- 理解度チェック
(1) 中国文化祭での告発についての文章にある「親子は繰り返し中国当局に救済を求めたが、返ってきたのは徹底的な弾圧だった。」を英語に訳すとどうなりますか？
(2) 中国文化祭での告発についての文章を、最後の文の後から書き継いでもらえますか？

- 文書抜粋
ドイツ西部の街デュイスブルクで9月下旬、中国大使館が主催する「中国文化祭」が開かれた。だが華やかな会場は、一人の女性の叫びで一変した。
「習近平、私の左肺を返せ!」突然の声に、その場にいた観客は一斉に凍りついた。
声を上げたのは、中国から逃れてきた張琦(ちょう・き)さん。彼女は母親の杜廷香(と・ていこう)さんと共に会場に立ち、自らが臓器を奪われた体験を告発するポスターを掲げながら、切実な思いを訴えた。
張琦さんの証言によれば、彼女は中国の鄭州大学第一附属病院で崔廣暉(さい・こうき)医師によって左肺をまるごと摘出された。その後20回以上にわたって手術を受け、胸には大きな穴が残ったままだという。そのため横になって眠ることもできず、普通の食事すら難しい生活を強いられている。さらに「他人の臓器を買って移植しろ」とまで強要されたと語った。

親子は繰り返し中国当局に救済を求めたが、返ってきたのは徹底的な弾圧だった。
現場に駆け付けた在独の民主活動家・王守峰(おう・しゅうほう)氏は、「中国では毎年数十万件もの強制臓器摘出が行われている。張琦は奇跡的に生き延びただけだ」と語り、その深刻さを訴えた。

- 確認用データ
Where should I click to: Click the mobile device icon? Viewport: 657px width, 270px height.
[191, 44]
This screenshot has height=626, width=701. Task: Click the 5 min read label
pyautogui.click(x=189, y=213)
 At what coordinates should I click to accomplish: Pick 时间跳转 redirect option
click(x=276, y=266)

* * *

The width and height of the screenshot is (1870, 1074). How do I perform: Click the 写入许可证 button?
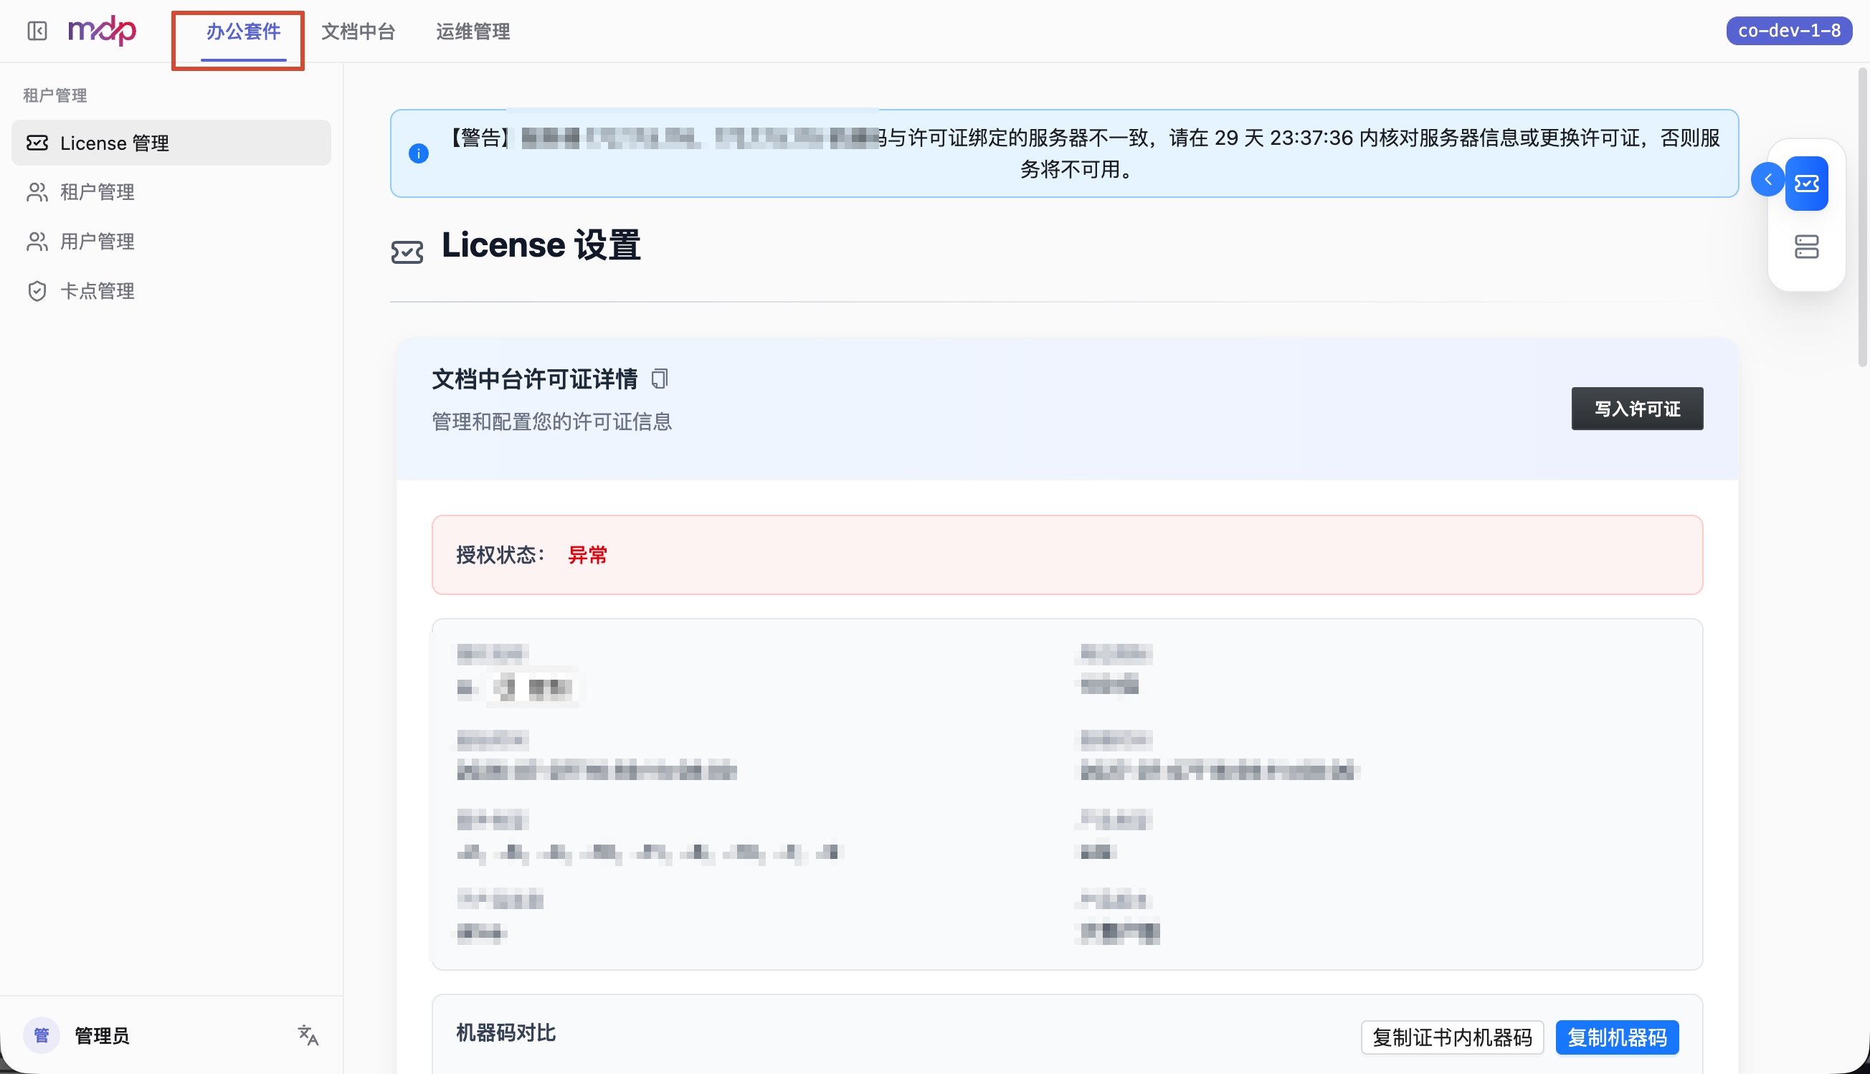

- 想定解答
(1) The mother and daughter repeatedly sought relief from the Chinese authorities, but what came back was relentless repression.

(2)
さらに米ニューヨークに拠点を置くNGO「追査国際(WOIPFG)」の汪志遠(おう・しえん)主席は、「中共は移植医療を殺人ビジネスに変えた。狙われているのは法輪功学習者だけでなく、社会全体だ」と警告。そのうえで「これは中共が主導する国民殺害の戦争だ。国家ぐるみの超限戦であり、集団虐殺犯罪だ。その脅威は社会全体に広がり、誰一人安全ではない」と断言した。

張琦が名指しした鄭州大学第一附属病院は、すでに「追査国際」による追跡調査のブラックリストに登録されている。デュイスブルクでの叫びは、中国文化を称える場を抗議の舞台へと変え、中国共産党の隠された闇を世界に突きつける象徴的な瞬間となった。